We’re very aware, from both personal and professional experience, how annoying, daunting, nerve-racking, irritating, (fill in your choice of adjective here) the graduate-level standardized exams can be. As I may have written before in the blog, when I started to work in admissions, I had hoped I’d find the GRE and GMAT to be useless. As it turns out, I learned that the exam scores help us interpret the endlessly diverse education backgrounds reflected in the applications we receive. Fortunately for applicants, we don’t have minimum acceptable scores, and we don’t assess applicants against the mean or some other statistical basis. While (probably I don’t need to say this) higher scores are always better, we evaluate test results in the context of the applicant’s overall application.
So what’s a test-taker to do? At a minimum, follow the advice I gave to Kayla: prepare yourself by becoming familiar with the test format and the many different question types that tend to recur on exam after exam. And you really should time your practice tests. So often I hear that nerves and time-management difficulties are what kept an applicant from doing as well on the exam as he had hoped. Whether you should study for months on end, or sign up for an expensive test prep class, is a judgment you’ll need to make, but I certainly believe it’s a mistake to hand over your money to the GRE or GMAT people and not try to do as well as you can.

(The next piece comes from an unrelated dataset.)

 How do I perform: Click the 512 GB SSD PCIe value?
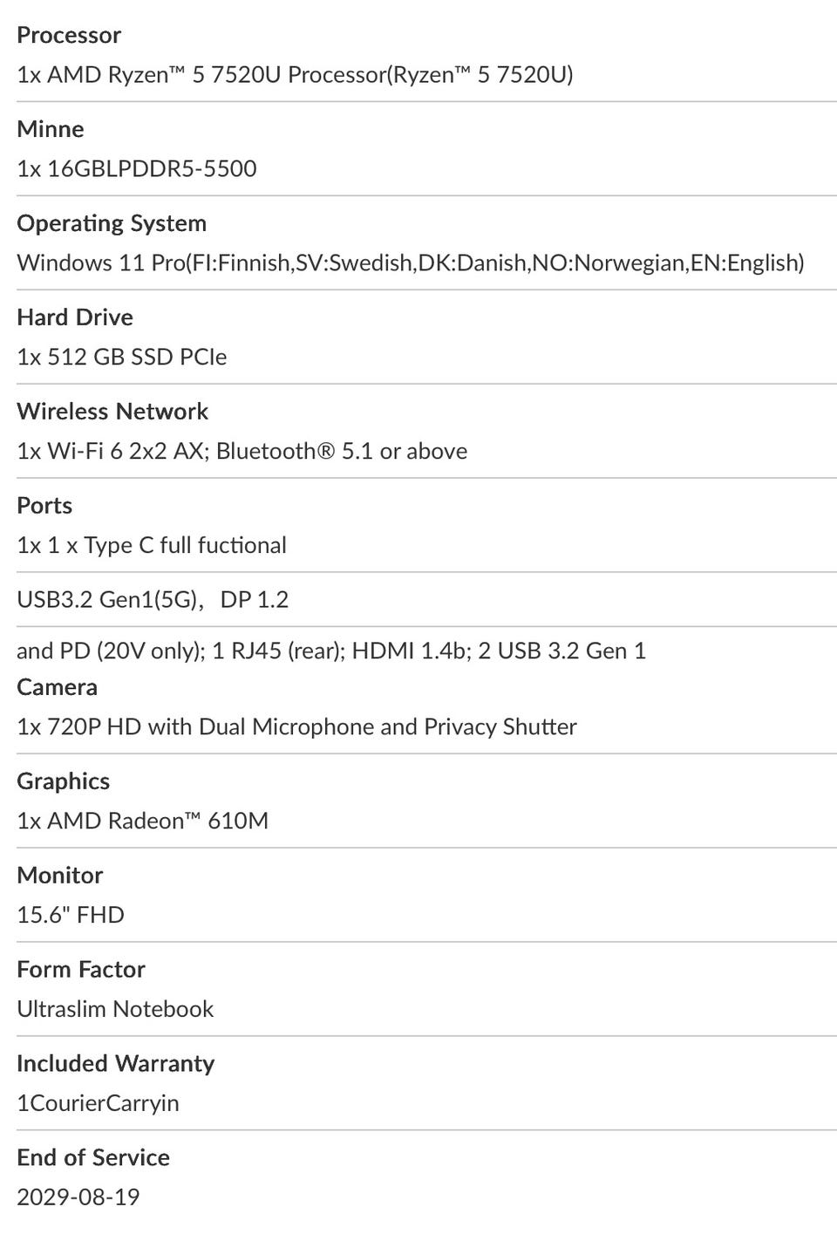(x=122, y=357)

And what about re-testing? In general, for Fletcher anyway, there’s not much point in re-testing if your scores will only change by ten or 20 points. (And that’s assuming they’ll go up — scores can also go in the other direction.) But if you were sick on the exam day, or your car had a flat tire on the way to the test center, or any other circumstances prevented you from doing as well as you believe you could have, then consider taking the test a second time.
Once the tests are taken, make sure you have had the scores reported to Fletcher, and then think about other aspects of your application. I can assure you that we never make decisions solely on the basis of GRE or GMAT results.